# DATASET EXCERPTS
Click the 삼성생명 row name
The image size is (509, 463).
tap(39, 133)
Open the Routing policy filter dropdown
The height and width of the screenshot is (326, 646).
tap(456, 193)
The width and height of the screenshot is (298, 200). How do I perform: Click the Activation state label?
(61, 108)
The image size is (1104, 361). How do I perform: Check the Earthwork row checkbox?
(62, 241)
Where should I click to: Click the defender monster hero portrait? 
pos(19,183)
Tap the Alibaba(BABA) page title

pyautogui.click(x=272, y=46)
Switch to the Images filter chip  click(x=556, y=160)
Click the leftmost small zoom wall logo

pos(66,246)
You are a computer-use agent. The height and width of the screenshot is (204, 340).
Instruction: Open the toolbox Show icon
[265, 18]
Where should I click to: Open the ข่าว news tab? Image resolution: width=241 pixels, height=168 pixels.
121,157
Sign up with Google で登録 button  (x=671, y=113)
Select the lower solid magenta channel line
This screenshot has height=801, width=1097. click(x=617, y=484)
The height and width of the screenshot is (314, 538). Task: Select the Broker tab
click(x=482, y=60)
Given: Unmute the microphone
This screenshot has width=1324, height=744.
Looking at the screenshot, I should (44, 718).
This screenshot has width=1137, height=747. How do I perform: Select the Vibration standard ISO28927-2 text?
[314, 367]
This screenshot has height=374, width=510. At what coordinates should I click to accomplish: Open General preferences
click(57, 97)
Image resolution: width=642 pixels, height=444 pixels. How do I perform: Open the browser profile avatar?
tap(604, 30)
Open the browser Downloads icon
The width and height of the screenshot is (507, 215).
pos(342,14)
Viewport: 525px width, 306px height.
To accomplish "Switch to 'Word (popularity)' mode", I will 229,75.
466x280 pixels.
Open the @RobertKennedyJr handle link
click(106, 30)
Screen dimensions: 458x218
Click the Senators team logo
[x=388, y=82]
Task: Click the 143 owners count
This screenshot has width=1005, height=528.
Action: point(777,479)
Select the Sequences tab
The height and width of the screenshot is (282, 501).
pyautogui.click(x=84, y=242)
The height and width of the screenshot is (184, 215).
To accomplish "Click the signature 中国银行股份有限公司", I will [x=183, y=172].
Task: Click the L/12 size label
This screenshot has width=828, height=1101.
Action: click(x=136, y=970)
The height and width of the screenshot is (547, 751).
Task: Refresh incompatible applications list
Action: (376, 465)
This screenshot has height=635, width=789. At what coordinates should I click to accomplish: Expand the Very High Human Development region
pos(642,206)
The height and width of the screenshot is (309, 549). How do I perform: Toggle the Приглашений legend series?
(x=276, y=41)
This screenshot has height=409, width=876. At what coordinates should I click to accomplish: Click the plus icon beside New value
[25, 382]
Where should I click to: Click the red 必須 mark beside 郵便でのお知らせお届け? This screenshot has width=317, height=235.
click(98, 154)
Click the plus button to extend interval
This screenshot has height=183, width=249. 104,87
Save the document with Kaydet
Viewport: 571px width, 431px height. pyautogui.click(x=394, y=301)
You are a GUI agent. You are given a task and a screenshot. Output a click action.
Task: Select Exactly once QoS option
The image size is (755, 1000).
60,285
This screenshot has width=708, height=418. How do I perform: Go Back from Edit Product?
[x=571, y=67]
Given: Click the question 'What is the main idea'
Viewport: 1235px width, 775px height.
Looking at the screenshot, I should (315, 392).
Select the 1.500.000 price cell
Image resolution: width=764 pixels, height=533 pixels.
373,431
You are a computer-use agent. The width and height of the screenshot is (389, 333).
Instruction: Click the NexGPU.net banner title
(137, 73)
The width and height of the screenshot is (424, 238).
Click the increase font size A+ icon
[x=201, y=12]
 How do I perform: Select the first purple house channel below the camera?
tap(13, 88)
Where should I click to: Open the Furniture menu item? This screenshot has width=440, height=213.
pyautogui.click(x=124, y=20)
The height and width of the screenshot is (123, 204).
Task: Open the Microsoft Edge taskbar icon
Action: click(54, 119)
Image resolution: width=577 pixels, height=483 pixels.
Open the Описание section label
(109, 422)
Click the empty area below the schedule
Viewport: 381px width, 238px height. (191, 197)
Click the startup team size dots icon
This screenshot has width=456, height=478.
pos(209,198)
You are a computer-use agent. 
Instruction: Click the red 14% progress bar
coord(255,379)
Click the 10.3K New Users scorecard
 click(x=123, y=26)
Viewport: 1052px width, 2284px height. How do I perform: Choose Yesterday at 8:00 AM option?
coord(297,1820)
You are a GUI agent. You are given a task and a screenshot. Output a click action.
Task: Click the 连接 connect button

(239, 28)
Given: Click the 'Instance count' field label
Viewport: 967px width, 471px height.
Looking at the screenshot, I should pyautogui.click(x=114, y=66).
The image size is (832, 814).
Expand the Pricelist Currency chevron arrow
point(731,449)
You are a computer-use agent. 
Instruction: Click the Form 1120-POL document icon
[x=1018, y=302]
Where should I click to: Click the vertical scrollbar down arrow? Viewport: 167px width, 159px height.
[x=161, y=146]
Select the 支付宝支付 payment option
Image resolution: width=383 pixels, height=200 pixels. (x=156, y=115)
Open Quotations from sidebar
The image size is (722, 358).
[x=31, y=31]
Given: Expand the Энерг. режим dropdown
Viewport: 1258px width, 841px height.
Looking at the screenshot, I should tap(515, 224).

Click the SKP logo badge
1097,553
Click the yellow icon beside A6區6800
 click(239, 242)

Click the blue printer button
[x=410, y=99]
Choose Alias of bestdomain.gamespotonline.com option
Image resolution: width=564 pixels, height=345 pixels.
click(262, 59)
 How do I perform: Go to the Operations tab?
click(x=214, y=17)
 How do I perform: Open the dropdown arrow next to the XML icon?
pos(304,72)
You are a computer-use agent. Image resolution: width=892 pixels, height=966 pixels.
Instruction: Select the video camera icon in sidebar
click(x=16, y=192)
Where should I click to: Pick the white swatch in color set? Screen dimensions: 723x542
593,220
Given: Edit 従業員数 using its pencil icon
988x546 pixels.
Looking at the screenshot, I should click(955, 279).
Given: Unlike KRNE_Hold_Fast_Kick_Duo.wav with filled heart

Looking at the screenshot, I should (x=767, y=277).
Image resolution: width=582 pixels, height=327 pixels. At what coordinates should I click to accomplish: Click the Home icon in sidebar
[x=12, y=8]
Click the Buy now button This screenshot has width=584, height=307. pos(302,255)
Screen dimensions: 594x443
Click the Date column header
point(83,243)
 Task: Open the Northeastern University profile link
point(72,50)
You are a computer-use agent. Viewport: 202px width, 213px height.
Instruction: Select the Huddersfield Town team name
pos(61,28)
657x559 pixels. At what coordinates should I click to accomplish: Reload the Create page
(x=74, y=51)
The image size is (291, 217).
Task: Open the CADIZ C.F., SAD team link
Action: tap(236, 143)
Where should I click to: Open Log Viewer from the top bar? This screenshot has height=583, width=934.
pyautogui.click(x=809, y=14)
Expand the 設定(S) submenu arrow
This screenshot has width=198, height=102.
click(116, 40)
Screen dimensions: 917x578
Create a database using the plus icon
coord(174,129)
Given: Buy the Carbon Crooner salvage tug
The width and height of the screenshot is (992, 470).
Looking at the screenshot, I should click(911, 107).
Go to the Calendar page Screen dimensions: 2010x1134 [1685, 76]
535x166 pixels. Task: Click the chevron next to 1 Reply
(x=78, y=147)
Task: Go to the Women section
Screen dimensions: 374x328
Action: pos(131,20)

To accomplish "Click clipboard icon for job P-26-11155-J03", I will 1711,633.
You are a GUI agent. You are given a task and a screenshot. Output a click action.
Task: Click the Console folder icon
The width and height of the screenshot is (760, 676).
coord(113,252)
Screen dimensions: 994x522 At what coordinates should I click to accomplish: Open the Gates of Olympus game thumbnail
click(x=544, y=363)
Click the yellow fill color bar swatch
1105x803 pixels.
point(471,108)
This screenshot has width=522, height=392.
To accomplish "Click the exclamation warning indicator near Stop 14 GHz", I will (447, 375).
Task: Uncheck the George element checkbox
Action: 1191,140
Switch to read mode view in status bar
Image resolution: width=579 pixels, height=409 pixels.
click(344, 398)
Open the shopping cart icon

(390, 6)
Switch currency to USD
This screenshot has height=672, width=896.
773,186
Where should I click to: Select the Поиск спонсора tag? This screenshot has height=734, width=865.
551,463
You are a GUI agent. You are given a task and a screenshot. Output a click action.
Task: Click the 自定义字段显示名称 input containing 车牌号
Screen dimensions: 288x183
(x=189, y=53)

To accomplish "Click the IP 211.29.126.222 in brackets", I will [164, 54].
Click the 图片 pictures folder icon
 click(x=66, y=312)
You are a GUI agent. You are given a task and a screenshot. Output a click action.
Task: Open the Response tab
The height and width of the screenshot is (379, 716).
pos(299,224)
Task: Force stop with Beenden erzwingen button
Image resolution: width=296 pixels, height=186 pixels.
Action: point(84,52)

# EXERCISE DETAILS
Extract every line above that contains the word "count".

# EXERCISE RESPONSE
Task: Click the 143 owners count
Given: Click the 'Instance count' field label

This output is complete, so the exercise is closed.